About half way I had my first encounter with a mountain lion. I have lived in California for 5 years now and has never seen one in the wild. It looked like a large cat and was standing by the side of the road staring at me. It must have decided that I am no threat because it then proceeded to slowly cross the road right in front of me. I was too slow to reach for my camera, by the time I got it out the mountain lion was gone in the bushes.

The scenery was absolutely amazing, see the photos below. By the time I got to the final 6.5 mile section of west side, leading to Observatory, it was hot - it went from 64F at the start to 90F in the final section of the climb to the top!

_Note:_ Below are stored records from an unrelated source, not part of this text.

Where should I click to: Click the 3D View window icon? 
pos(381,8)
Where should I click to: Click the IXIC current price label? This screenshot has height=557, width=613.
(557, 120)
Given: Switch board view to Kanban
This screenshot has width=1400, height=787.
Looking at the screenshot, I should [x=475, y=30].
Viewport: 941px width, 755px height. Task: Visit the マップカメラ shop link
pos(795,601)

I ran out of water, but I knew there was water at the top. 

It took me 2 hours to go 18 miles! I decided to venture onto the backside, descending 5 miles on the east side of Hamilton and then riding up again, for an extra 2,000 ft. The descent on the east side was fast with a lot of tight corners and reduced radius turns - no cars whatsoever. I think I only saw one car going up. 

Now the temperature was 98-99 with sun on my back, completely exposed to the sun with almost no shade and very little breeze. It was hot! 

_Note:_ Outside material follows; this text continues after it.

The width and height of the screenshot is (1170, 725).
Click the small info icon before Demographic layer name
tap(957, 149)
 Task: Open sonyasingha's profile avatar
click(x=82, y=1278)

I suffered through the climb up to the top at pedestrian speed of 6mph or so, refilled my water bottles (I drank two bottles on my 45-minute climb of east side) and descended down to East Foothills. The temperature was still 95F at the finish. The two short climbs on the way back were annoying, as I had no energy left. But descending west side was a lot of fun, with good road surface (for the most part - they were doing some resurfacing today) and nothing too technical or dangerous. No sight of mountain lion on the way back (I had my camera ready but no luck). A fun day in the sun, even though a bit on the hot side for me.

57 miles with 7,700 ft of climbing.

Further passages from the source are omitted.